Sure, fulfillment for your child in a life helping others through work in the nonprofit sector is all well and good – but a soul-crushing career in the corporate world will not only pay the bills, but afford parental bragging rights to boot.

Bill Macy and Felicity Huffman want the best for their kids, just like the rest of us. Their method of polishing up an application to USC is just a little more direct, that's all.

It's a matter of education as industry; it's a game of improvement as profit motive.

The game starts in pre-K, when the search for a nursery school that will 'prepare' tots for kindergarten begins. ('Ma'am, little Logan still eats paste; maybe he could use another prep-year in daycare…') And it continues along that vein through high school when the get-into-a-prestigious-college sweepstakes get serious.

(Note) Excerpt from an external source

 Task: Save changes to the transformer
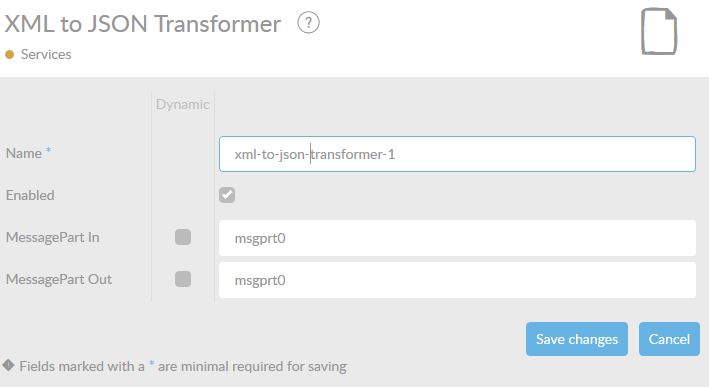tap(577, 339)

And seriously expensive.

Sure, your kid has to take such college-readiness tests as the ACT and SAT – oftentimes both, and then one of them a couple of more times to improve their score – at $50 a pop; but before that there's the pre-SAT and, of course, the requisite test-practice courses, online at $999 for an 18-hour course, or live test tutoring at $125 a session.

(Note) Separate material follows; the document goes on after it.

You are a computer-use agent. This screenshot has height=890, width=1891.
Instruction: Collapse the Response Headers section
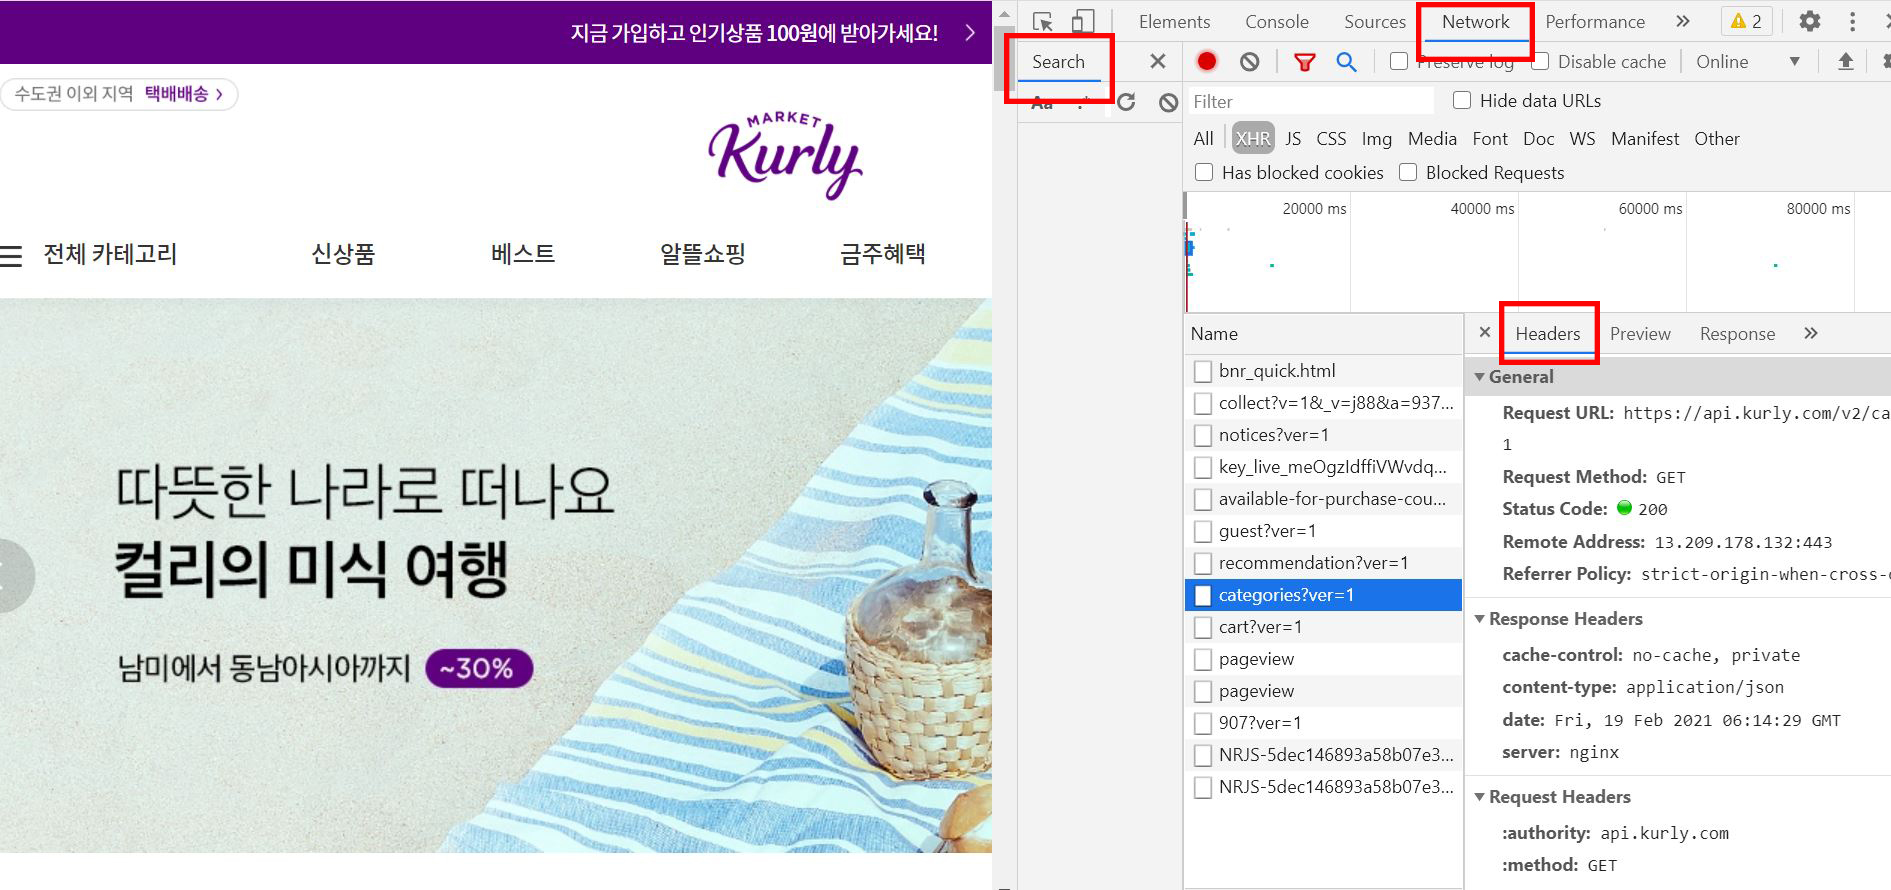click(x=1480, y=619)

Of course, colleges weight part of your kid's worth on their SATs, and generally the other part on grades – so hopefully you've spent the $90 each for several advanced-placement, or AP, tests to artificially inflate Junior's ho-hum B-range GPA.

OK, so you've spent a load and finagled better SAT and GPA numbers. Now you're ready to start paying for college – college applications, that is.

Colleges often charge between $50 and $100 simply to apply to their school, irrespective of whether a student gets in, which in most cases, they likely won't. Some guidance counselors recommend applying to about eight universities of your choice, and a couple of sure-thing back-ups just in case. You might want to have your checkbook handy, Mom and Dad.

Face it, families: Admission to a school good enough for your parents to name drop at dinner parties can cost thousands.

It's hardly surprising that parents with a bit more disposable cash would parlay what's already a somewhat rigged system into a completely rigged system. They tell themselves they're not really cheating needy students out of an admission – the low-income families have their own poor-kid scholarships to apply for. No, this is just separating the upper-middle-class players from the middle-middle-class pretenders. Don't bring a knife to a gunfight, scholars.

Because, as the writers of 'Love Story' may have put it: Love is never having to say, 'we're sorry to inform you that we will not be able to offer you admission in the entering class of 2020.'

What's lost in it all, of course, is the concept that the pathway to self-betterment is education – not the education system. Learning shouldn't be a means to an end result – learning should be the end result.

There is a time in youth when there's an intangible joy to learning – when the world is this cage-less zoo shimmering with outlandish creatures, magical places and mysteries to be solved.

When the discovery of such phenomena as the visible spectrum and the Ramones first four albums are like doors opening to a new world.

Our 16-year-old son still has this sense of wonder – he loves world history and all its ironies, triumphs and fool's errands; he's not as sure about math, doesn't mesh with his aversion to stubborn rigidity. His best day of the week is his guitar lesson with a local jazz musician, as they laugh over minor triads and work through the riff to 'Crazy Train'; his worst is having to ride his bike to school in the rain.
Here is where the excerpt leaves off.